Task goal: Below are records; transcribe each one exactly.

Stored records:
====

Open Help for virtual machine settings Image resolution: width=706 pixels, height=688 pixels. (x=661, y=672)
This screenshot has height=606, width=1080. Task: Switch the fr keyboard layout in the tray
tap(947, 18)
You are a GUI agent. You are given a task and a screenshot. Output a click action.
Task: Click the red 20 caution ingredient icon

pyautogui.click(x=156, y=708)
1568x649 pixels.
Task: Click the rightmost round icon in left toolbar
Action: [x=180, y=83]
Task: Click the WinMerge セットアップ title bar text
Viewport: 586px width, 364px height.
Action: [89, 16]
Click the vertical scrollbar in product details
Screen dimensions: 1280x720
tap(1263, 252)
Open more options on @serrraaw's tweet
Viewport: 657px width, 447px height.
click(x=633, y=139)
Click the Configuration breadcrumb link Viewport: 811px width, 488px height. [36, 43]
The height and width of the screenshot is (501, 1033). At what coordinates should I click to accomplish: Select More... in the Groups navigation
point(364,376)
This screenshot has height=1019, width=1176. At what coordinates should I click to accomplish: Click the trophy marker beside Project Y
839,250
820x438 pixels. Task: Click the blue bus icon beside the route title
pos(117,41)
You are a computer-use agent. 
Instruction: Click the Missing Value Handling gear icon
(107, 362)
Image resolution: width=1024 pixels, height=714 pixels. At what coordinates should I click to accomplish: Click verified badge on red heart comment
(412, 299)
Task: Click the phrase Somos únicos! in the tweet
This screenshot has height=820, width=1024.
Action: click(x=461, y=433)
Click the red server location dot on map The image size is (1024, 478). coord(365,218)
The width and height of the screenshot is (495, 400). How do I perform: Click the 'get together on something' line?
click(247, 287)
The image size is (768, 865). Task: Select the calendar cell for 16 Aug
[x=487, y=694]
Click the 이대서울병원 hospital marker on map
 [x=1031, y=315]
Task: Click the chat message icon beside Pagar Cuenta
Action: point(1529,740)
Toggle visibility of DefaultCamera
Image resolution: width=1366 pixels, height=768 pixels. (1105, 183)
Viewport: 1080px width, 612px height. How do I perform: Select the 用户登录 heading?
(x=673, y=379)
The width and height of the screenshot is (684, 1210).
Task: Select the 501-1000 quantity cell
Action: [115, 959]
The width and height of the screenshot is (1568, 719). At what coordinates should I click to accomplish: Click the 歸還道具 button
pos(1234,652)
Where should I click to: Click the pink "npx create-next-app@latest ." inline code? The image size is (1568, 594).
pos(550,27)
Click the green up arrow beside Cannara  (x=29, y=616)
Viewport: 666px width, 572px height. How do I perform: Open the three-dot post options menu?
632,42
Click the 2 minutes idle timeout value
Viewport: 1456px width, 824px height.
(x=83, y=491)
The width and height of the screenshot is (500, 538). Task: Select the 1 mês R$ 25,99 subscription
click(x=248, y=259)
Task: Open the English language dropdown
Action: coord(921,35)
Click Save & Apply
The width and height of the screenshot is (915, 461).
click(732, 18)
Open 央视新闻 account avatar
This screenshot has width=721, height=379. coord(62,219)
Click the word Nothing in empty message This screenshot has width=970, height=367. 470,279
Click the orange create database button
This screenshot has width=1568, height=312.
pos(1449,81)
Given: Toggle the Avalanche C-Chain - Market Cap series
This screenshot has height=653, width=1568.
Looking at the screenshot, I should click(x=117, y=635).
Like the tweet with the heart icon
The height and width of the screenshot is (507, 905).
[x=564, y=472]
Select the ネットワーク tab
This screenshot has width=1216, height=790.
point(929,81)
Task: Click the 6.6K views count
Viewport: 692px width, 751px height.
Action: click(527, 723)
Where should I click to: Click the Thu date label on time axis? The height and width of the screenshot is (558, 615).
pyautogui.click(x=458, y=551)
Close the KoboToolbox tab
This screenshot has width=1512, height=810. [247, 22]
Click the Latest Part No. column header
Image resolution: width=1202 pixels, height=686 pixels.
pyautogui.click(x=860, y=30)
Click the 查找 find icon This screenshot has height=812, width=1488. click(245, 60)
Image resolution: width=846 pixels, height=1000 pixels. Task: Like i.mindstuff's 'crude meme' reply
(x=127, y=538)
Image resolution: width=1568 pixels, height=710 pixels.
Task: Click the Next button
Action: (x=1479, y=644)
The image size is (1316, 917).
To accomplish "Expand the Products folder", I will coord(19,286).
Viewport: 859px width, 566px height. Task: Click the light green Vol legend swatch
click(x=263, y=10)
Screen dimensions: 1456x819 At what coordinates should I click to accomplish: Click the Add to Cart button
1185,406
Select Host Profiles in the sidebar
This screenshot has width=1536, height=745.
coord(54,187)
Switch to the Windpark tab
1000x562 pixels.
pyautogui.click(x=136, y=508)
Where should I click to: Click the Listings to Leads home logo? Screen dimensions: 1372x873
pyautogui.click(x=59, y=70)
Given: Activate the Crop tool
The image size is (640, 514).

====

Problem solution:
Open Help for virtual machine settings Image resolution: width=706 pixels, height=688 pixels. (x=661, y=672)
This screenshot has height=606, width=1080. Task: Switch the fr keyboard layout in the tray
tap(947, 18)
You are a GUI agent. You are given a task and a screenshot. Output a click action.
Task: Click the red 20 caution ingredient icon

pyautogui.click(x=156, y=708)
1568x649 pixels.
Task: Click the rightmost round icon in left toolbar
Action: [x=180, y=83]
Task: Click the WinMerge セットアップ title bar text
Viewport: 586px width, 364px height.
Action: [89, 16]
Click the vertical scrollbar in product details
Screen dimensions: 1280x720
tap(1263, 252)
Open more options on @serrraaw's tweet
Viewport: 657px width, 447px height.
click(x=633, y=139)
Click the Configuration breadcrumb link Viewport: 811px width, 488px height. [36, 43]
The height and width of the screenshot is (501, 1033). At what coordinates should I click to accomplish: Select More... in the Groups navigation
point(364,376)
This screenshot has height=1019, width=1176. At what coordinates should I click to accomplish: Click the trophy marker beside Project Y
839,250
820x438 pixels. Task: Click the blue bus icon beside the route title
pos(117,41)
You are a computer-use agent. 
Instruction: Click the Missing Value Handling gear icon
(107, 362)
Image resolution: width=1024 pixels, height=714 pixels. At what coordinates should I click to accomplish: Click verified badge on red heart comment
(412, 299)
Task: Click the phrase Somos únicos! in the tweet
This screenshot has height=820, width=1024.
Action: click(x=461, y=433)
Click the red server location dot on map The image size is (1024, 478). coord(365,218)
The width and height of the screenshot is (495, 400). How do I perform: Click the 'get together on something' line?
click(247, 287)
The image size is (768, 865). Task: Select the calendar cell for 16 Aug
[x=487, y=694]
Click the 이대서울병원 hospital marker on map
 [x=1031, y=315]
Task: Click the chat message icon beside Pagar Cuenta
Action: point(1529,740)
Toggle visibility of DefaultCamera
Image resolution: width=1366 pixels, height=768 pixels. (1105, 183)
Viewport: 1080px width, 612px height. How do I perform: Select the 用户登录 heading?
(x=673, y=379)
The width and height of the screenshot is (684, 1210).
Task: Select the 501-1000 quantity cell
Action: [115, 959]
The width and height of the screenshot is (1568, 719). At what coordinates should I click to accomplish: Click the 歸還道具 button
pos(1234,652)
Where should I click to: Click the pink "npx create-next-app@latest ." inline code? The image size is (1568, 594).
pos(550,27)
Click the green up arrow beside Cannara  (x=29, y=616)
Viewport: 666px width, 572px height. How do I perform: Open the three-dot post options menu?
632,42
Click the 2 minutes idle timeout value
Viewport: 1456px width, 824px height.
(x=83, y=491)
The width and height of the screenshot is (500, 538). Task: Select the 1 mês R$ 25,99 subscription
click(x=248, y=259)
Task: Open the English language dropdown
Action: coord(921,35)
Click Save & Apply
The width and height of the screenshot is (915, 461).
click(732, 18)
Open 央视新闻 account avatar
This screenshot has width=721, height=379. coord(62,219)
Click the word Nothing in empty message This screenshot has width=970, height=367. 470,279
Click the orange create database button
This screenshot has width=1568, height=312.
pos(1449,81)
Given: Toggle the Avalanche C-Chain - Market Cap series
This screenshot has height=653, width=1568.
Looking at the screenshot, I should click(x=117, y=635).
Like the tweet with the heart icon
The height and width of the screenshot is (507, 905).
[x=564, y=472]
Select the ネットワーク tab
This screenshot has width=1216, height=790.
point(929,81)
Task: Click the 6.6K views count
Viewport: 692px width, 751px height.
Action: click(527, 723)
Where should I click to: Click the Thu date label on time axis? The height and width of the screenshot is (558, 615).
pyautogui.click(x=458, y=551)
Close the KoboToolbox tab
This screenshot has width=1512, height=810. [247, 22]
Click the Latest Part No. column header
Image resolution: width=1202 pixels, height=686 pixels.
pyautogui.click(x=860, y=30)
Click the 查找 find icon This screenshot has height=812, width=1488. click(245, 60)
Image resolution: width=846 pixels, height=1000 pixels. Task: Like i.mindstuff's 'crude meme' reply
(x=127, y=538)
Image resolution: width=1568 pixels, height=710 pixels.
Task: Click the Next button
Action: (x=1479, y=644)
The image size is (1316, 917).
To accomplish "Expand the Products folder", I will coord(19,286).
Viewport: 859px width, 566px height. Task: Click the light green Vol legend swatch
click(x=263, y=10)
Screen dimensions: 1456x819 At what coordinates should I click to accomplish: Click the Add to Cart button
1185,406
Select Host Profiles in the sidebar
This screenshot has width=1536, height=745.
coord(54,187)
Switch to the Windpark tab
1000x562 pixels.
pyautogui.click(x=136, y=508)
Where should I click to: Click the Listings to Leads home logo? Screen dimensions: 1372x873
pyautogui.click(x=59, y=70)
Given: Activate the Crop tool
The image size is (640, 514).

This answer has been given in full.